Write it down, save it to your hard drive, bump this post up, laugh at me, put it in your signature if I wind up being wrong, I don't care, but I'm going to make this as clear as possible: *KOBE. WILL. NOT. SIGN. WITH. THE. CLIPPERS.*


The "Fab 4 Lakers" were never fabulous to begin with. It was a failed experiment and we need to let it go and start over the right way. We're only going to prolong the agony by re-signing Malone and having him come in here, re-injure his bum knee and sit out the season again. It's already bad enough that Payton's coming back for another year. Payton may have driven Fisher away for good and may scare off any potential free agent point guard or make any PG we may acquire in a trade uncomfortable with his BIG MOUTH and constant complaining.

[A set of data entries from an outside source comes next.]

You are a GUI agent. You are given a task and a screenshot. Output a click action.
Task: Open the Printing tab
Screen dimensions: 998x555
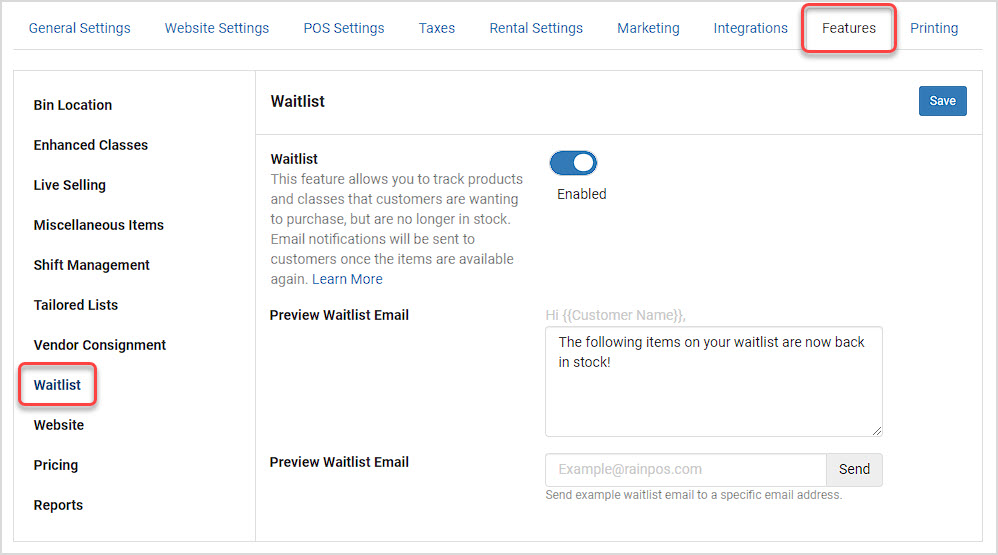(934, 28)
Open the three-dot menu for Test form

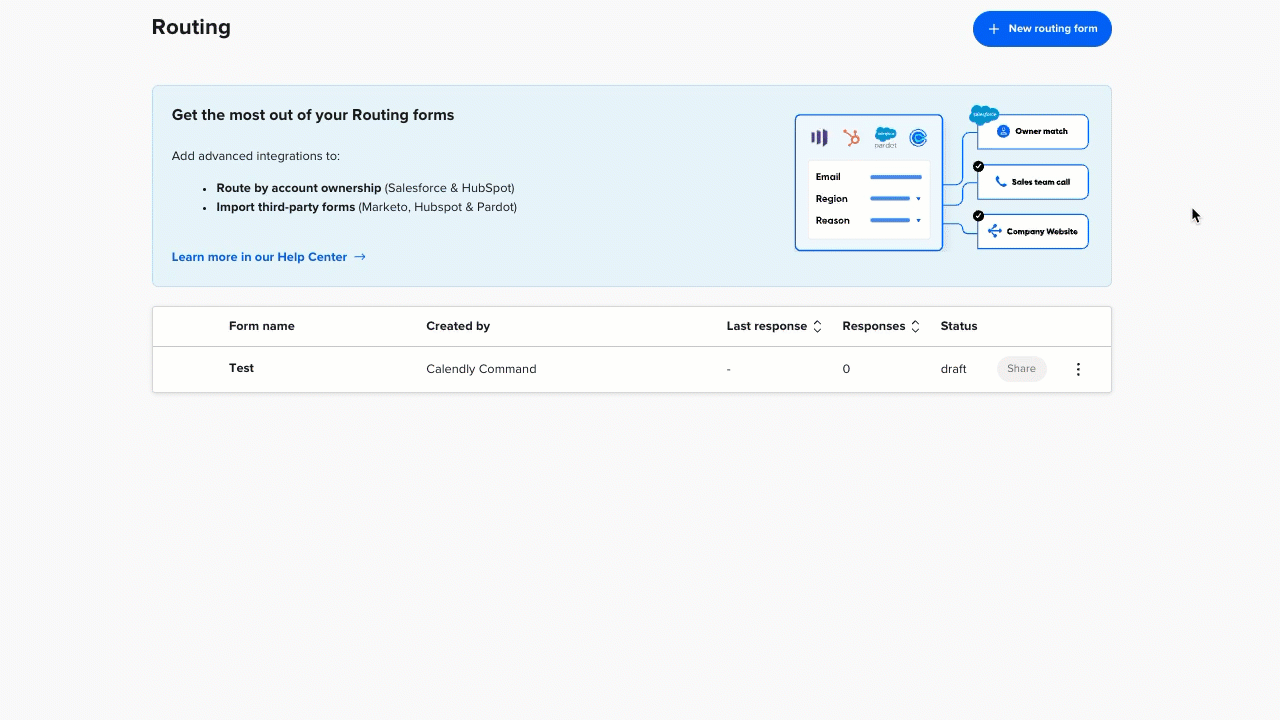click(1078, 369)
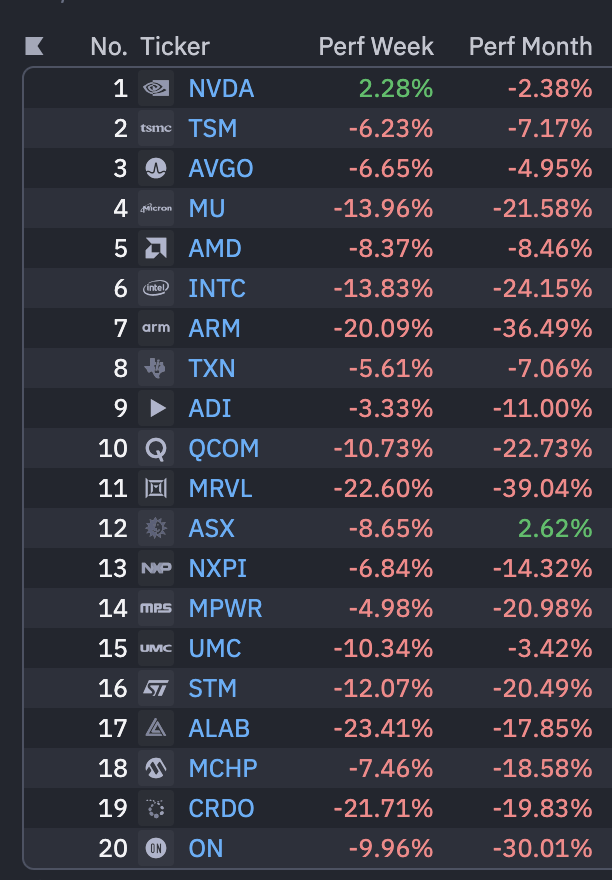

We've got to get realistic about the possibility of two things: (a) Shaq being traded or (b) Shaq holding out. It'd be classless I know but he seems to be pretty damn serious about this whole thing and I don't think any coach is going to be able to say the magic words to keep him around. At this point all Shaq cares about is the money. If the Milwaukee Bucks owner said he'd pay him he'd gladly go there. I'm starting to think he won't get traded and will hold out. He knows he has to pull this contract stuff right now while he still has some trade value because in another 2 years after his current contract is expired and he's 34 years old there's no way in hell he gets an extension because by that time his stats will probably resemble those of someone who only deserves the MLE.

Just my $0.02.


----------



## jazzy1 (Jul 16, 2002)

*Re: Re: Latest rumors and links (hoopshype.com)*



> Originally posted by <b>Locke</b>!
> 
> 
> New Orleans? :no: All they have on that team is Baron Davis, a gimped out Jamal Mashburn and a bunch of stiffs (like P.J. Brown, David West, Jamaal Magloire, etc.). And I believe Jerry West already said he wouldn't trade for Shaq because it would "gut the team." Dallas.......well we all know what the deal is with them. And if Sacto isn't trying to serve up Bibby or Stojakovic then screw them.
> ...



Very well said my feelings exactly.

I think Shaw's ploy could blow up in his face. He could get outta shape and get stuck on the lakers team because no team wants to sign him to an extension. Then get his self suspended by the Lakers. 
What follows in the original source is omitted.